[Given records]

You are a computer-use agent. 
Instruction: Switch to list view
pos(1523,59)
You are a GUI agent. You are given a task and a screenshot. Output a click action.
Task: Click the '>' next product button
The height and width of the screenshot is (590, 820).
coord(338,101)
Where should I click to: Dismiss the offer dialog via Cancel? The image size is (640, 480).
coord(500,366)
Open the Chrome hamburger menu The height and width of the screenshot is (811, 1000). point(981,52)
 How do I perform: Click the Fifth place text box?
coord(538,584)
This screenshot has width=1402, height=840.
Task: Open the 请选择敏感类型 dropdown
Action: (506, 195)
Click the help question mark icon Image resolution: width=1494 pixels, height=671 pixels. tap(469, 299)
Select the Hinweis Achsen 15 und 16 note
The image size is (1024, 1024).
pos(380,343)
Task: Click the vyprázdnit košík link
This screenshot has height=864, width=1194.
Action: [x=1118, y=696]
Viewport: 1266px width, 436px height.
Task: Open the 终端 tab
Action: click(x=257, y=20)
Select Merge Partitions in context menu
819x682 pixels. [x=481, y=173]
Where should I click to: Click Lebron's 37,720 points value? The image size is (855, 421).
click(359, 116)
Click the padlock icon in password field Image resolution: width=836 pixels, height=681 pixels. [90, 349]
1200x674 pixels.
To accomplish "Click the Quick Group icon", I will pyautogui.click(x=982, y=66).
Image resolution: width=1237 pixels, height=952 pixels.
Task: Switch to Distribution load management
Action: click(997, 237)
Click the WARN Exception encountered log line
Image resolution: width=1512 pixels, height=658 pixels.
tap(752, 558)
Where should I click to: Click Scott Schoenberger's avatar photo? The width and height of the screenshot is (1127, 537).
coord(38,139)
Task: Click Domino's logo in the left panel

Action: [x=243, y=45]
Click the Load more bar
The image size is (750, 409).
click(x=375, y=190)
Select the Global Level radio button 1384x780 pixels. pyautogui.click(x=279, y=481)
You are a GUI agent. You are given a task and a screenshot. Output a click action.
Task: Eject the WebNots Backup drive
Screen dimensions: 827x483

[/Given records]

Exercise instructions =
Beginning at the line with "Where should I click to: Click Lebron's" and ending at the line with "Select the Global", reproduce each line of the data above exactly, and add no other lines.

Expected answer =
Where should I click to: Click Lebron's 37,720 points value? The image size is (855, 421).
click(359, 116)
Click the padlock icon in password field Image resolution: width=836 pixels, height=681 pixels. [90, 349]
1200x674 pixels.
To accomplish "Click the Quick Group icon", I will pyautogui.click(x=982, y=66).
Image resolution: width=1237 pixels, height=952 pixels.
Task: Switch to Distribution load management
Action: click(997, 237)
Click the WARN Exception encountered log line
Image resolution: width=1512 pixels, height=658 pixels.
tap(752, 558)
Where should I click to: Click Scott Schoenberger's avatar photo? The width and height of the screenshot is (1127, 537).
coord(38,139)
Task: Click Domino's logo in the left panel

Action: [x=243, y=45]
Click the Load more bar
The image size is (750, 409).
click(x=375, y=190)
Select the Global Level radio button 1384x780 pixels. pyautogui.click(x=279, y=481)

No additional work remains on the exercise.